### Problem to work on
Filter the records below and copy every line containing the word "Choose".

### Data provided
_ _ _ _ _ _ _

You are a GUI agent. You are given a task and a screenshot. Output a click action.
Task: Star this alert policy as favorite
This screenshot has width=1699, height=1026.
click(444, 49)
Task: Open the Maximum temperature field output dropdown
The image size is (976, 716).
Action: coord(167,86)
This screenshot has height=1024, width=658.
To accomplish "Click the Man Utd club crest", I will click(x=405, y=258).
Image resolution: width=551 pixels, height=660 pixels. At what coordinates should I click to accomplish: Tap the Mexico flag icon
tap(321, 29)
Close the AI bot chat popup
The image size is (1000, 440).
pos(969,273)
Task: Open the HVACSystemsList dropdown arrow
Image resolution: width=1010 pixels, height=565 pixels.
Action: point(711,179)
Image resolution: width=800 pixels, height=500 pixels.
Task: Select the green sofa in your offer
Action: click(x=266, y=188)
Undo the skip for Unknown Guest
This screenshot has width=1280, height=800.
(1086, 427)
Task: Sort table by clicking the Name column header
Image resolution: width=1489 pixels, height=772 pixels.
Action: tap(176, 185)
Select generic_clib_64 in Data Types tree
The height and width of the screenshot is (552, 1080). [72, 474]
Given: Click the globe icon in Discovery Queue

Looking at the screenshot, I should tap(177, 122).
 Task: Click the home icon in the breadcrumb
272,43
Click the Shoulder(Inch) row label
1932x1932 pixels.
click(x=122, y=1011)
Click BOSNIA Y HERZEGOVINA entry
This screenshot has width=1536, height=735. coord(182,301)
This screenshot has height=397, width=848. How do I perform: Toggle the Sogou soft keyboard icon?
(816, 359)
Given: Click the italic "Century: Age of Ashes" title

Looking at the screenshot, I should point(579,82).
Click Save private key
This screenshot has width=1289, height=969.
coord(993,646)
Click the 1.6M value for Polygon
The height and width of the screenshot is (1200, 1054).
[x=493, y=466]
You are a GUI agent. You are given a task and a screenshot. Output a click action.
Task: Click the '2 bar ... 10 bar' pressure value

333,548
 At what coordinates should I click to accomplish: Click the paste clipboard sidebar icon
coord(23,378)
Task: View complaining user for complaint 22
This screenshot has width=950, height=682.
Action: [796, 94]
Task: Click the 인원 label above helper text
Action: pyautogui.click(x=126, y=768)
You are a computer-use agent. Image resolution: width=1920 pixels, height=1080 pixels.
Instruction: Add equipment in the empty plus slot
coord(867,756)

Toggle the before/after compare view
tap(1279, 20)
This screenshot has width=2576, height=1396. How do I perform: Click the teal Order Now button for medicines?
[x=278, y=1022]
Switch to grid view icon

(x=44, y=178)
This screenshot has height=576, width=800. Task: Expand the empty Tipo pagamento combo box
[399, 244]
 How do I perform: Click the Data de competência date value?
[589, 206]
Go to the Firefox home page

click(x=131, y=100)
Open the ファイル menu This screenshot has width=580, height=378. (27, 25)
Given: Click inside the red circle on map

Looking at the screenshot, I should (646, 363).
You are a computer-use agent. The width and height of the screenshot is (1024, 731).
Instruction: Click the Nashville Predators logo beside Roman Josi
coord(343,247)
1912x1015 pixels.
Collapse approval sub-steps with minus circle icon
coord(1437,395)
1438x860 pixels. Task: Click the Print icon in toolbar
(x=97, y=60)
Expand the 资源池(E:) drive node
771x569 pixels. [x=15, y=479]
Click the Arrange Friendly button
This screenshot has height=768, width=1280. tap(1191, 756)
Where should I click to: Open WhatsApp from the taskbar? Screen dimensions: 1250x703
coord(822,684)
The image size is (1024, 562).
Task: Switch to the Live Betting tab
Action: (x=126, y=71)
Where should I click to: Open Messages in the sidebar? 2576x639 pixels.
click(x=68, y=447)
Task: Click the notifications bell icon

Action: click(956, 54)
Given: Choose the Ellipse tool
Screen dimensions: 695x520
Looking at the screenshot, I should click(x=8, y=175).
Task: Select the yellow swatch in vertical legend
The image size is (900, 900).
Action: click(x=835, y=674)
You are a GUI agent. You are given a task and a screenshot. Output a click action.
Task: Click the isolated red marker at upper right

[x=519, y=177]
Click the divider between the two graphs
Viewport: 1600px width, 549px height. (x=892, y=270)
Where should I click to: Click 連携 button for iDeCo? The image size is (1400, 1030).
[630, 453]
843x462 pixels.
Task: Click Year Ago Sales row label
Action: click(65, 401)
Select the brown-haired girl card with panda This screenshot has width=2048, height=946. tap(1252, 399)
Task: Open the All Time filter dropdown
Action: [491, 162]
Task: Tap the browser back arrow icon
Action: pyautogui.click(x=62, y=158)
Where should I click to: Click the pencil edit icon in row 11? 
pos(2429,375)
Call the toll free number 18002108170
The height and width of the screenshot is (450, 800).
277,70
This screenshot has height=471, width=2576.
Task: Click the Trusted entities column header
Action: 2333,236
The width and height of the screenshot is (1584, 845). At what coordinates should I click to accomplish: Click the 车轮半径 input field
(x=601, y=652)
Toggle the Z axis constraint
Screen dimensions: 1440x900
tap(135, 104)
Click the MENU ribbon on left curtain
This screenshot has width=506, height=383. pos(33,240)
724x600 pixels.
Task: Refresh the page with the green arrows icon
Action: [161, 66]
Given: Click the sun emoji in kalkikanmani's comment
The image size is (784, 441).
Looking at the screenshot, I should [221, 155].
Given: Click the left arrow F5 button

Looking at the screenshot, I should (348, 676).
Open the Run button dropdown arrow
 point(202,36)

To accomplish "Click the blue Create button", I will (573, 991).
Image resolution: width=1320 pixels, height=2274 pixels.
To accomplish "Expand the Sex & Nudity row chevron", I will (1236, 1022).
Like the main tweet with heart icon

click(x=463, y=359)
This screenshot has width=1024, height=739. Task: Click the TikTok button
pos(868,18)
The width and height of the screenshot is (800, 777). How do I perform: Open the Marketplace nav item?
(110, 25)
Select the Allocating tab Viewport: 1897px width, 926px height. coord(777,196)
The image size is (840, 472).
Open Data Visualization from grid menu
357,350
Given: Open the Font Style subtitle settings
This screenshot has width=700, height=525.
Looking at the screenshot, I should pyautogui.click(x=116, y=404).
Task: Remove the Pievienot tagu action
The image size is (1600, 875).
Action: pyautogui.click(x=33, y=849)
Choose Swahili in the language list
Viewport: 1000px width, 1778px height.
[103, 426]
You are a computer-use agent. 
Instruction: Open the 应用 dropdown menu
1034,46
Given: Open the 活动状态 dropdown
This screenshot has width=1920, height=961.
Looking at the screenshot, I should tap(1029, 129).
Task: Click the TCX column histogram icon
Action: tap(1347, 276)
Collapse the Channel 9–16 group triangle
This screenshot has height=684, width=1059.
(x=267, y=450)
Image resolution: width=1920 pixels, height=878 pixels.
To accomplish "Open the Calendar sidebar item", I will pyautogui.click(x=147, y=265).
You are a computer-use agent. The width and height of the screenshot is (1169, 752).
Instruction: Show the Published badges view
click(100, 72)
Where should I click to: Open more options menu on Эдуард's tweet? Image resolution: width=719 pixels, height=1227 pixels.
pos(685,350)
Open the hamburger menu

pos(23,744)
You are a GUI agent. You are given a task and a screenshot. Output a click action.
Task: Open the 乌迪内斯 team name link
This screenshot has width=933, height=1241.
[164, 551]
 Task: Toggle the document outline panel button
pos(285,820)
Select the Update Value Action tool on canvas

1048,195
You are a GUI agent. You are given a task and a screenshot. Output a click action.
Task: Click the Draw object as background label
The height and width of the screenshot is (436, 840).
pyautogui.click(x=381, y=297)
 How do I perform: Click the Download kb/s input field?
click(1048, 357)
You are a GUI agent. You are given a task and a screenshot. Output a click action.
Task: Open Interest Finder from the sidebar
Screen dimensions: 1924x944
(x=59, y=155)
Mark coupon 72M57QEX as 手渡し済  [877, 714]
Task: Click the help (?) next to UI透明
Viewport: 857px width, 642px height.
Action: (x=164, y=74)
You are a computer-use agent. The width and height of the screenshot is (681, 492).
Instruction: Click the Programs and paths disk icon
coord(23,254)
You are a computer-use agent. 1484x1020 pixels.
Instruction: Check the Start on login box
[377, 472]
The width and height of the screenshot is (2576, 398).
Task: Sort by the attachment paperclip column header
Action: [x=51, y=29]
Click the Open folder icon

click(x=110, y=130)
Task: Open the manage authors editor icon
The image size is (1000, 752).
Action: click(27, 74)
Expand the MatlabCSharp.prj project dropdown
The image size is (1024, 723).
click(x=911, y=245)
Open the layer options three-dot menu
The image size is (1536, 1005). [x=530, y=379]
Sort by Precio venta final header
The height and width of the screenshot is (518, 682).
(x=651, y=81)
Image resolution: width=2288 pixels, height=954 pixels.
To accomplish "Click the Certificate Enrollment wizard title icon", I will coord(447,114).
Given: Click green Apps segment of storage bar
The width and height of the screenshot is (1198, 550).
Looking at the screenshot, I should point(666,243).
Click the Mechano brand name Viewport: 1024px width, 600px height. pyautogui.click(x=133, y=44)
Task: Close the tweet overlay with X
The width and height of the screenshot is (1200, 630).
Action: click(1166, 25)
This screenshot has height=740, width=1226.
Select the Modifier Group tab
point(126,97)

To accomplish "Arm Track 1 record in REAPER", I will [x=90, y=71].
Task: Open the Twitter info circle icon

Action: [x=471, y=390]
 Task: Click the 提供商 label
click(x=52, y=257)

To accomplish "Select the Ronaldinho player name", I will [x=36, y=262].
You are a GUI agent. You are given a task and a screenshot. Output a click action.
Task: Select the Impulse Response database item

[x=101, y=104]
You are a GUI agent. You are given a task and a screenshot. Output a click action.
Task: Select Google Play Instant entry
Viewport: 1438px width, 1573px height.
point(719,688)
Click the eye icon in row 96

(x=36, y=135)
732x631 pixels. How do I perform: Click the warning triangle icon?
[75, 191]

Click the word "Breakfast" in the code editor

_ _ _ _ _ _ _

### Solved exercise
Given: Choose the Ellipse tool
Choose Swahili in the language list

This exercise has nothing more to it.